The EU proposed Iran at least temporarily freeze enrichment as a condition for multilateral talks meant to erase suspicions it may be trying to build nuclear arms in violation of its treaty commitments.

As permanent members of the council, Russia and China hold the power to veto its actions, as do the US, France and Britain, which drew up the sanctions resolution. Iran insists it will not halt uranium enrichment, which it says is intended solely to produce fuel for nuclear reactors that will generate electricity.

But enrichment also can produce material for nuclear warheads, and the US and others are suspicious of Iran's intentions.

Cancelling technical assistance to Iran from the UN nuclear watchdog, the Vienna-based International Atomic Energy Agency, would do little to ease such fears.
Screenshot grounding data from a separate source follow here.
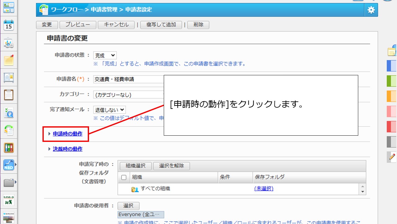397x224 pixels.
Task: Open the 申請書の状態 dropdown showing 完成
Action: (x=105, y=55)
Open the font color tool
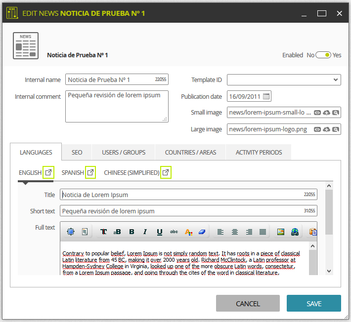Screen dimensions: 351x322 point(188,232)
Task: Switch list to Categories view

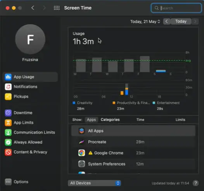Action: [110, 120]
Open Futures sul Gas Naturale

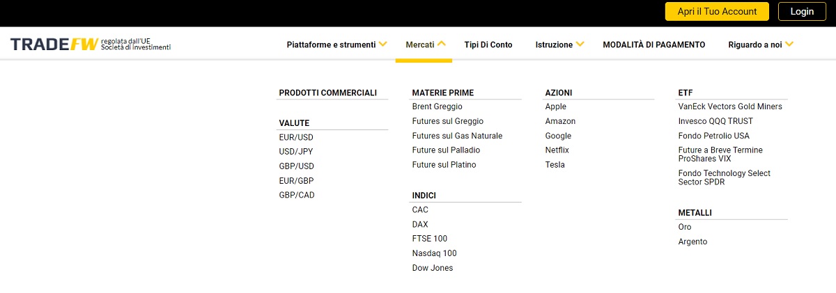point(457,136)
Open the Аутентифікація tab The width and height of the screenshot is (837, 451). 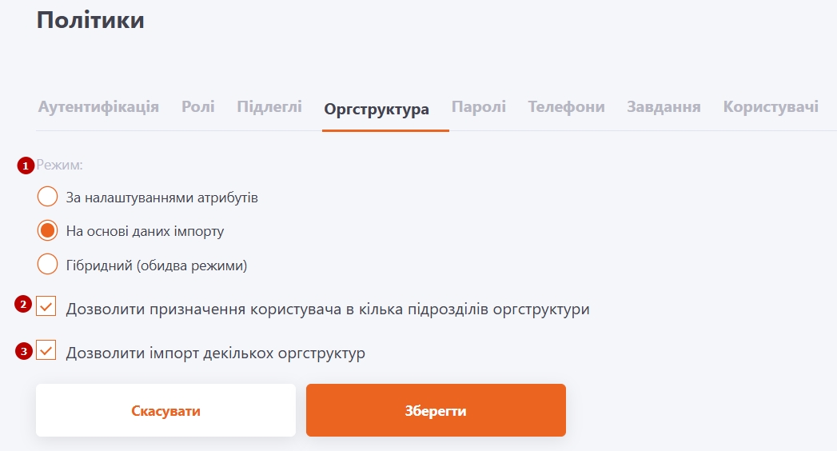[98, 107]
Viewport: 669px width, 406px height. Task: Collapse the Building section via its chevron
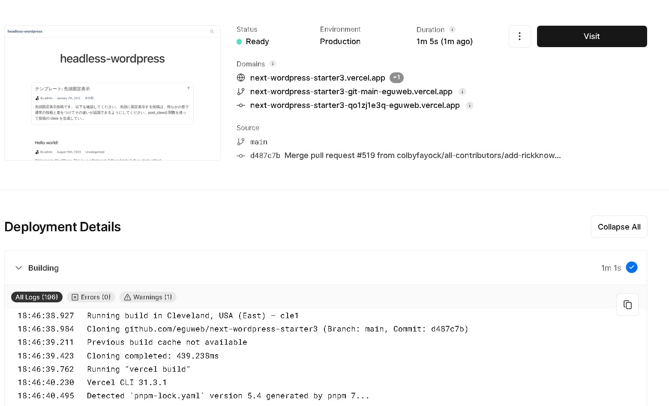click(19, 268)

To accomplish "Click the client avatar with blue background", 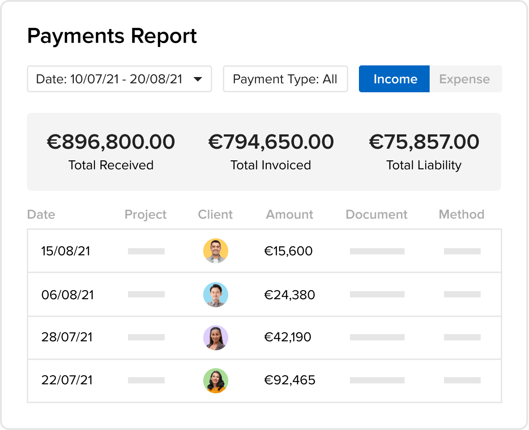I will [x=216, y=295].
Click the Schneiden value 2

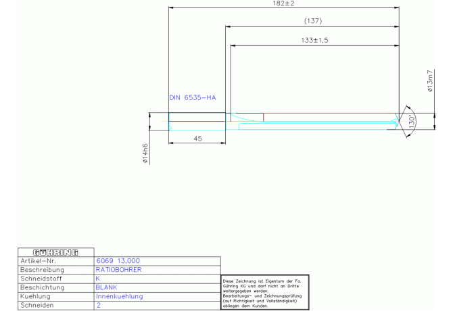98,305
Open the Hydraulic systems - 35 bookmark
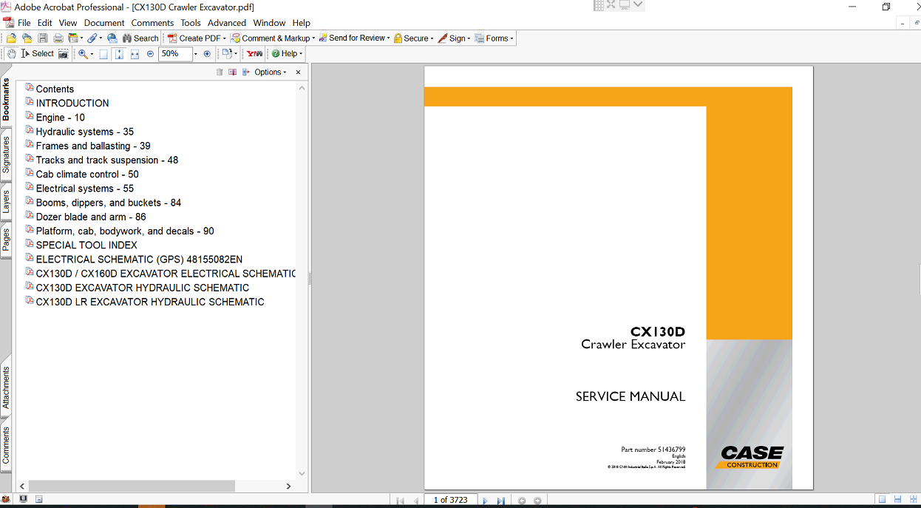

But as the first such withdrawal of IAEA help, it would send a strong signal of international displeasure with Tehran.

IAEA technical programs, which are freely available to all member countries, are restricted to medical or agricultural help, nuclear safety expertise and other peaceful applications that cannot be diverted for weapons purposes.

Typical projects involve the disposal of radioactive waste produced by nuclear reactors and the use of narrowly targeted radiotherapy for tumours. The draft resolution exempts IAEA technical cooperation on operational safety and legal advice at Iran's Bushehr nuclear facility being built by the Russians.

The facility would be Iran's first atomic power plant.

It was unclear how any eventual sanctions might impact on Russia's planned sale of 29 Tor-M1 air defence missile systems to Iran.